Why have I seen trees being cut down?

We sometimes get questions asking why a tree or trees have been cut down at Queenswood. There are several reasons as to why trees may be felled in a public, managed woodland so we've addressed each below.

Health & safety

One is that we are compelled to ensure the woodland is safe for the public. * Any trees close to public areas, or along paths or close to the road that are of concern – i.e. show signs of decay and may drop branches or fall – must be felled to ensure the site is safe. This was the case with a large tree recently felled behind the tannery building, close to the picnic area. This would not apply to areas of the woodland which are not close to paths – indeed, standing deadwood and rotten branches can be very valuable for wildlife.

Coppice management

Areas of the woodland at Queenswood are also managed on a coppice rotation. This is a traditional form of woodland management, practiced for centuries, to which woodland wildlife has adapted and now thrives in. This involves cutting an area of trees to the ground and then allowing them to regrow from the base. This creates some more open areas of woodland which allows woodland flowers and butterflies to flourish. As the area turns to scrub, this favours other species including many woodland birds. Each area is managed on a cycle so across the whole woodland there is always a diversity of habitats for wildlife as well as interest for visitors with a wider variety of species; especially woodland wildflowers. Coppicing has been carried out at Queenswood as part of its management plan for decades.

The harvested coppiced wood can be used for traditional craft products such as hurdles or pea sticks or for firewood making this form of management intrinsically sustainable.

Rides, Glades and Thinning

Another reason may be ride and glade management. Wide rides (woodland paths) and glades, like coppicing an area, also create a diversity of habitats within the woodland and are hugely important for wildlife. Thinning is the removal of selected trees within the woodland, which allows the trees around them to grow and mature naturally without competition.

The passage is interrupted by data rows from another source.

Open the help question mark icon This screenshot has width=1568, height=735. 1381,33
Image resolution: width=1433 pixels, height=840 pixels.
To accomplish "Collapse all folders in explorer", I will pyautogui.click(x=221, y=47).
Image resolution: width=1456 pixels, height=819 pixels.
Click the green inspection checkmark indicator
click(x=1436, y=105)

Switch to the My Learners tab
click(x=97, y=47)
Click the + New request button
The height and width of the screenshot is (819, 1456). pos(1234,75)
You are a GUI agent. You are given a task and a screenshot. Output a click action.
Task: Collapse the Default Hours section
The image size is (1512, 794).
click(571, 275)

Thinning along with rides and glades allow more light into the woodland which, as explained above, is beneficial for floristic diversity and has knock-on benefits for the wider ecology of the site. 

Woodland flowers which rely on light reaching the woodland floor though an open canopy, open glades, rides or coppiced spaces include: bluebells, primroses, celandine, ramsons, dog’s mercury, wood anemone and many more. Woodland butterflies which feed on these flowers include: brimstone, comma, gatekeeper, orange tip, peacock and ringlet.


The above techniques all help to create more of a mixed age structure in the woodland, something which is hugely beneficial to wildlife, but has been lacking at Queenswood which is largely an even aged woodland due to the wholescale felling of trees during the first world war.

None of the above have any impact of the total acreage of woodland on the site; they merely create a more open, managed woodland, of a traditional type which has been how woodlands have been sustainably managed across the UK for centuries and which is the perfect habitat to allow our woodland wildlife to flourish.


* The Health and safety at Work etc act 1974 requires us to ensure the site is safe for the public.
Trees requiring pruning or felling at Queenswood this winter were identified through a tree inspection by a arboricultural and ecological consultant who is a member of the Institute of Chartered Foresters, a Member of the Institute of Ecology and Environmental Management, a Chartered Environmentalist and a Professional Member of the Arboricultural Association. The trees were identified as having a range of faults that meant there was a risk that they might fail and posed a significant hazard to people. Not all the trees have been felled, some have had pruning works carried out to reduce the stresses they were under which has meant they can be retained.